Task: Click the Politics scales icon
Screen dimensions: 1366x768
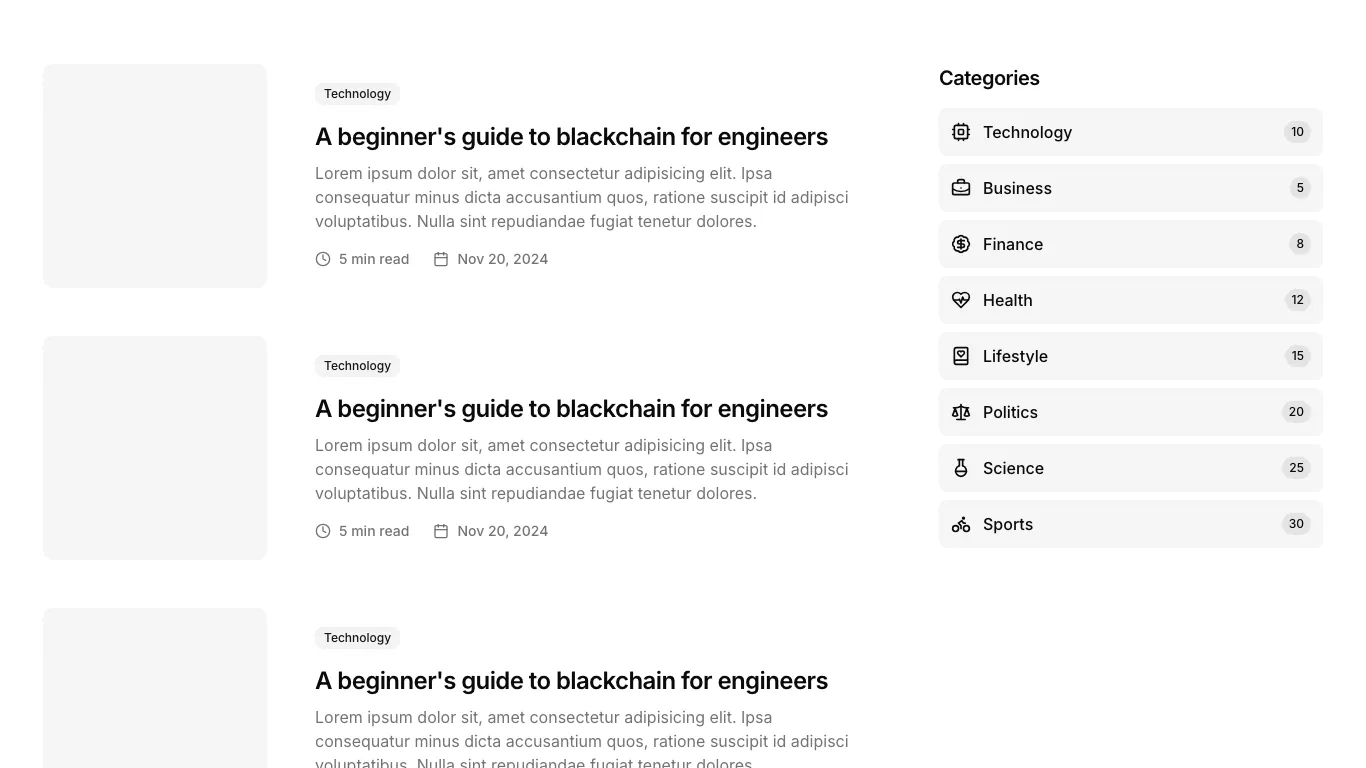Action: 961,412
┄┄┄┄┄┄┄┄┄┄
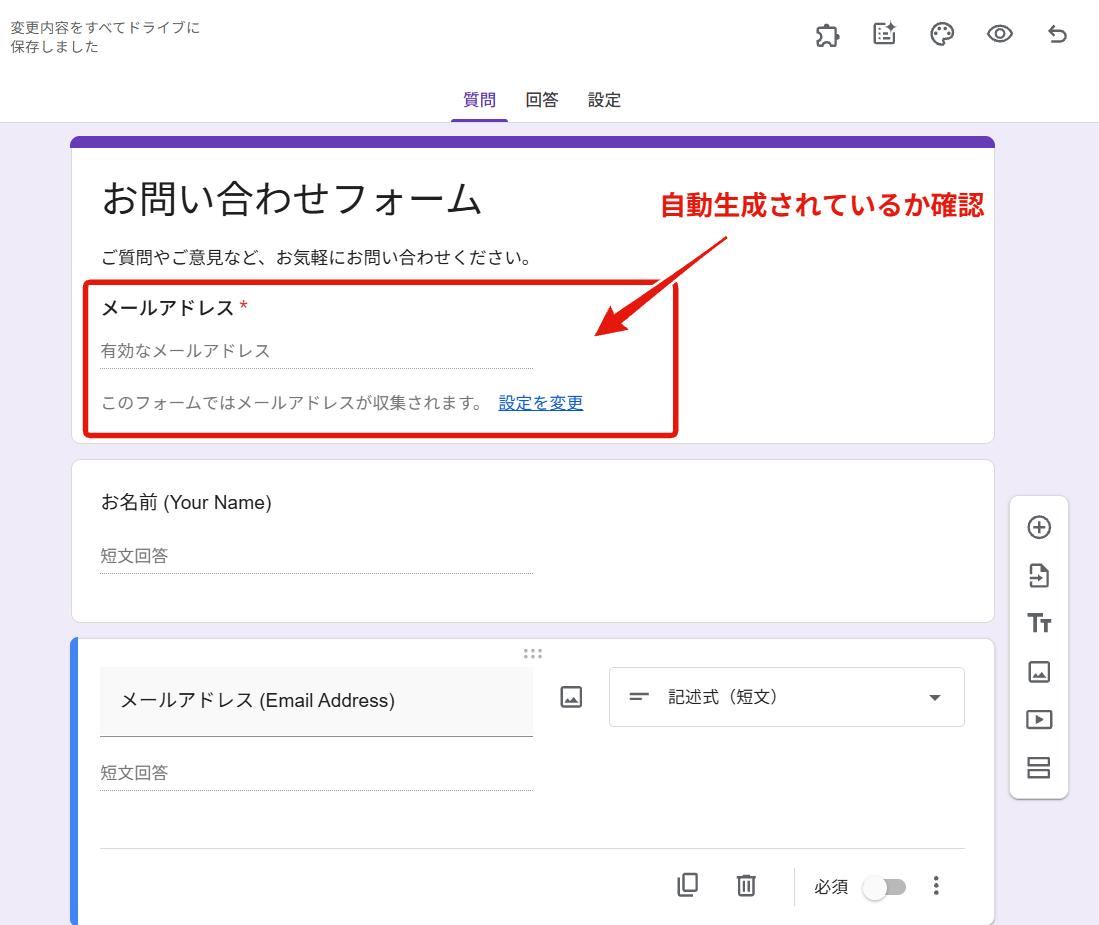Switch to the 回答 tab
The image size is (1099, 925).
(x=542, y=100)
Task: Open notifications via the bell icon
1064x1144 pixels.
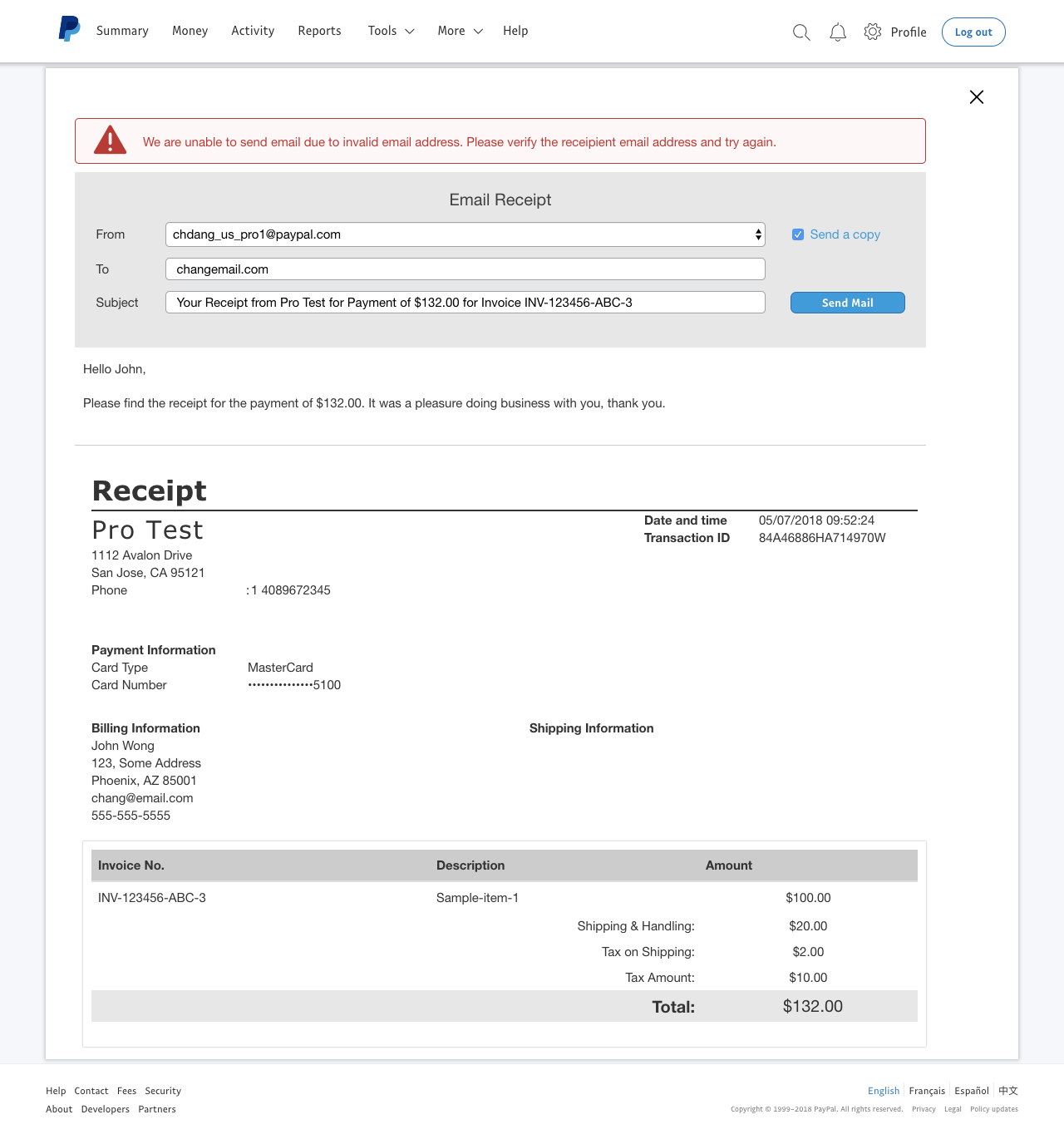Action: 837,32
┄┄┄┄┄┄┄┄┄┄
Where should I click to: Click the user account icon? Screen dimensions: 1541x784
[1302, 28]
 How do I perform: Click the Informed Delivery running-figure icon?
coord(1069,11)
┄┄┄┄┄┄┄┄┄┄
Exercise: Please present the part of the listing that opens with the line containing "Task: Open notifications via the bell icon" and closes with the line containing "Action: 837,32" as a Markdown table with the columns Row and Entry, numbering each line in Row. Skip blank lines and leave the pictures out.

Result of this exercise:
| Row | Entry |
|---|---|
| 1 | Task: Open notifications via the bell icon |
| 2 | 1064x1144 pixels. |
| 3 | Action: 837,32 |